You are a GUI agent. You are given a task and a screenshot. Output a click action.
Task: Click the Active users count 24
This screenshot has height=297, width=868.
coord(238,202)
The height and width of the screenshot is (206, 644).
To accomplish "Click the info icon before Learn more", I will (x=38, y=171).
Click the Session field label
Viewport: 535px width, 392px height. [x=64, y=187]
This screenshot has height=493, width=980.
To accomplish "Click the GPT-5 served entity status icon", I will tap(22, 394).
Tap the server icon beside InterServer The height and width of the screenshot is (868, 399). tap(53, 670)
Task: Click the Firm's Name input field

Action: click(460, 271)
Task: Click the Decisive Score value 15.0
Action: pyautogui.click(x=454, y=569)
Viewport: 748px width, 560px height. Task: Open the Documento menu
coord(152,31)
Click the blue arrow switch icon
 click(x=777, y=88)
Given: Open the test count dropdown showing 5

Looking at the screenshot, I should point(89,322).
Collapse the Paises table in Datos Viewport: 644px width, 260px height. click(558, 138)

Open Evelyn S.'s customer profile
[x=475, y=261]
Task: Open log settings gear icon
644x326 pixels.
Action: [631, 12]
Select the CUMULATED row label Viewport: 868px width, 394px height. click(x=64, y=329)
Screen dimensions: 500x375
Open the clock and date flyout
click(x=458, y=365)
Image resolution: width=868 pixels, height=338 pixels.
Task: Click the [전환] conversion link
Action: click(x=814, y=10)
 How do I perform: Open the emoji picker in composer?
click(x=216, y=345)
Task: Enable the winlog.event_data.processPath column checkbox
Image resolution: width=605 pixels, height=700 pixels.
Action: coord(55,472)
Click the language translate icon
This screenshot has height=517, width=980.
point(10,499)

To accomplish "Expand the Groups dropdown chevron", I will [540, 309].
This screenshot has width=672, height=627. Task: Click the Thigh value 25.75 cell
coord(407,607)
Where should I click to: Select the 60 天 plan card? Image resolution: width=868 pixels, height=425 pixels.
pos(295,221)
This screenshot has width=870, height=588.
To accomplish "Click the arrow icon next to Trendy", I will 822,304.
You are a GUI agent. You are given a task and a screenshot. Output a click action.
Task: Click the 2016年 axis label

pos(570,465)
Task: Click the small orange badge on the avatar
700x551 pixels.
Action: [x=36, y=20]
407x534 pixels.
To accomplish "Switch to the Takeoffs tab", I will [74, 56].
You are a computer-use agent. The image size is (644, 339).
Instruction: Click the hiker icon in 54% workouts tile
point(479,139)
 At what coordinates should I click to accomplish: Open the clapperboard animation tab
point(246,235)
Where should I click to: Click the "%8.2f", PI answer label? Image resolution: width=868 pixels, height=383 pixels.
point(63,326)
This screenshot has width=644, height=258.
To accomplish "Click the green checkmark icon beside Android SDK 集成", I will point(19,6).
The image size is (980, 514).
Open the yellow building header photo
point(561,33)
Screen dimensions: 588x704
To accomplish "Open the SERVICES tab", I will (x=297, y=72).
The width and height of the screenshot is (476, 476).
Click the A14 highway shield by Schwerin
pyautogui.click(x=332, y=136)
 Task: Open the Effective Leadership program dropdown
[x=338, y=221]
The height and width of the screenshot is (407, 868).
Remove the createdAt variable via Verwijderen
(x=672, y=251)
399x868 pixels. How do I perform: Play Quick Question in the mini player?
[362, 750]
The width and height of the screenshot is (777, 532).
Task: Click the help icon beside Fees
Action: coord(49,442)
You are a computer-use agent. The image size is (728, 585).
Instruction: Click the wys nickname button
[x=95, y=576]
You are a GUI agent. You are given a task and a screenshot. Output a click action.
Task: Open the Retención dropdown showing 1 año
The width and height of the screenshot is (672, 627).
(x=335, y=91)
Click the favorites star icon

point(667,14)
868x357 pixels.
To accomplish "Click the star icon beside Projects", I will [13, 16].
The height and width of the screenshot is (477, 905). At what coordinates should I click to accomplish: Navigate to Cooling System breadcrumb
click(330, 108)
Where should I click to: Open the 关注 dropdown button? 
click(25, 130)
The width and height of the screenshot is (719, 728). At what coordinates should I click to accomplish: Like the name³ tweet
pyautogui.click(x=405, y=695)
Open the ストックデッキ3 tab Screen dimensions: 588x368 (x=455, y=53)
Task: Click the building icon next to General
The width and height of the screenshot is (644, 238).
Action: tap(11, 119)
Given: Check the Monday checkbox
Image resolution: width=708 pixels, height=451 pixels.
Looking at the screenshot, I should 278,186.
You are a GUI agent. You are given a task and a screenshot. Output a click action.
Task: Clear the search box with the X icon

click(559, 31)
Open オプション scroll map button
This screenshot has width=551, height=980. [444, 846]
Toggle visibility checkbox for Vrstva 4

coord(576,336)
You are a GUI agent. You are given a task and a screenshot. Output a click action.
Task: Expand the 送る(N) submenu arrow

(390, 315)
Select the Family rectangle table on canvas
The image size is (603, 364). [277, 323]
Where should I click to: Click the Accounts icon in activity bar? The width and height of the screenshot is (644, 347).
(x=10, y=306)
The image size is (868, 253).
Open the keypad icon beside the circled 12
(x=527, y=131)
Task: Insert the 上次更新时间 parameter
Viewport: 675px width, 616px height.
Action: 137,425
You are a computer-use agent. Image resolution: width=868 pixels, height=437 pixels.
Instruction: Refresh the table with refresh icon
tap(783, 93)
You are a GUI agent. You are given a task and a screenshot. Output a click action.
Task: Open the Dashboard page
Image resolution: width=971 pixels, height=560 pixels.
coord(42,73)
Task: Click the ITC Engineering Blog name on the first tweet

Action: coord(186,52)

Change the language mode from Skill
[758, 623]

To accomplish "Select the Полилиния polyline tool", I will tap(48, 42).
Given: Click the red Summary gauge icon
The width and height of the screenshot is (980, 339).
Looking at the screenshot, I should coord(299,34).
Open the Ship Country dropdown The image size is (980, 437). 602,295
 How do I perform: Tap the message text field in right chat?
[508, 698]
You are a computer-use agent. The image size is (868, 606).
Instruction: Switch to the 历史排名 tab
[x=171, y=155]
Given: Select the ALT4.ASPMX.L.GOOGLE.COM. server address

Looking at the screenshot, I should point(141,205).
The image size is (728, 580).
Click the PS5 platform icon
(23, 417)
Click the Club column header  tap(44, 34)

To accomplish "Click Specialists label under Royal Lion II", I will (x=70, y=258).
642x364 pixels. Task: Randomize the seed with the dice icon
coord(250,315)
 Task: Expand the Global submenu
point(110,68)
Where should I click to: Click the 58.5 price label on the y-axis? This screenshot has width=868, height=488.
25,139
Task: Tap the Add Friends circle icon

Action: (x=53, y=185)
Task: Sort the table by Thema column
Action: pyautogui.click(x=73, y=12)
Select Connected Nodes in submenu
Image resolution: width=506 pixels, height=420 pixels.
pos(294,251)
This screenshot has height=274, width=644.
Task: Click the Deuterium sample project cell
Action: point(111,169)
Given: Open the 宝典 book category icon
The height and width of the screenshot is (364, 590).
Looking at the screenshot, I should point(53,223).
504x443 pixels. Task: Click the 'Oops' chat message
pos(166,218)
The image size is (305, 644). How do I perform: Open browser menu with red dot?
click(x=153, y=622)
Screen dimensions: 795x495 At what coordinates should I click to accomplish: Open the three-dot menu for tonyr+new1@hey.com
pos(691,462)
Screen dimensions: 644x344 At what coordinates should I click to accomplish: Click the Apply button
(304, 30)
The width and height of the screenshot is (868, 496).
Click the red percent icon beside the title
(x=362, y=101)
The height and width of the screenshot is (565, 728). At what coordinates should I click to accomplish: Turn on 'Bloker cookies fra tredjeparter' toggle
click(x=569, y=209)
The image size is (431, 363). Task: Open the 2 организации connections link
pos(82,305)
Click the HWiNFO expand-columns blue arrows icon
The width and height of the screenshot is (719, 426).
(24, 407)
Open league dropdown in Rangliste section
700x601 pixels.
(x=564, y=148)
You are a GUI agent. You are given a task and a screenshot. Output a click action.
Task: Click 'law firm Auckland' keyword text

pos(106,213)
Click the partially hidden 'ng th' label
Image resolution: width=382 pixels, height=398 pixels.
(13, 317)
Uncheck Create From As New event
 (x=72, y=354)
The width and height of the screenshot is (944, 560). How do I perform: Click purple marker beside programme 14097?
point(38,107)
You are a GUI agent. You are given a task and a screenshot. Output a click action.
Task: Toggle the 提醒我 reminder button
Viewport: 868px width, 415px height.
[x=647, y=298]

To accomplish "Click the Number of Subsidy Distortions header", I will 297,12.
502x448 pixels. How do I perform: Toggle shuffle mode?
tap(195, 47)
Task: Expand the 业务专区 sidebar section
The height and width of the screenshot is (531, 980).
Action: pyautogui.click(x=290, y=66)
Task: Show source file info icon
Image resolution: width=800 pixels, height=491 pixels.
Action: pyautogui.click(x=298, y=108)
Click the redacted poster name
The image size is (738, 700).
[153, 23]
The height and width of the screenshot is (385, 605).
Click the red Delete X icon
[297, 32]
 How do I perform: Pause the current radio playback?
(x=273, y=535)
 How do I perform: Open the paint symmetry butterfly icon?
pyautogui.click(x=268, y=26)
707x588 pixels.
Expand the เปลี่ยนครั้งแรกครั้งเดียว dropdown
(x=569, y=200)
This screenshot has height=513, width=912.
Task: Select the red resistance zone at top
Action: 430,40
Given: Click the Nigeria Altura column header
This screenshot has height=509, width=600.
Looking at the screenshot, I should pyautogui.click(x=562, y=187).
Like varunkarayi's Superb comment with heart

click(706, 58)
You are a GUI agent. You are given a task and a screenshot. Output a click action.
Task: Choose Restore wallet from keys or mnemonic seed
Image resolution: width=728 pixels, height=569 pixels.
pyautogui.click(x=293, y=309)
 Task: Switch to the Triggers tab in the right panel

◆ Task: With the first line being the one containing "This screenshot has width=644, height=258." and the last line the one containing "Screen dimensions: 588x704", transcribe exactly the lines above that fall in that range.

◆ Solution for this task:
This screenshot has width=644, height=258.
To accomplish "Click the green checkmark icon beside Android SDK 集成", I will point(19,6).
The image size is (980, 514).
Open the yellow building header photo
point(561,33)
Screen dimensions: 588x704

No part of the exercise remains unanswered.